» ACTION ITEM:
All of the entries need to be set down exactly as they read.

» DATA FOR THE TASK:
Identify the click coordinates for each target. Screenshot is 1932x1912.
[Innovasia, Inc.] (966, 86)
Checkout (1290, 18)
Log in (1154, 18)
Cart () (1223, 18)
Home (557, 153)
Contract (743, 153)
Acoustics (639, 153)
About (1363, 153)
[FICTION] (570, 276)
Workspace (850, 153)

» ANSWER SPACE:
Identify the click coordinates for each target. Screenshot is 1932x1912.
[Innovasia, Inc.] (966, 86)
Checkout (1290, 18)
Log in (1154, 18)
Cart () (1223, 18)
Home (557, 153)
Contract (743, 153)
Acoustics (639, 153)
About (1363, 153)
[FICTION] (570, 276)
Workspace (850, 153)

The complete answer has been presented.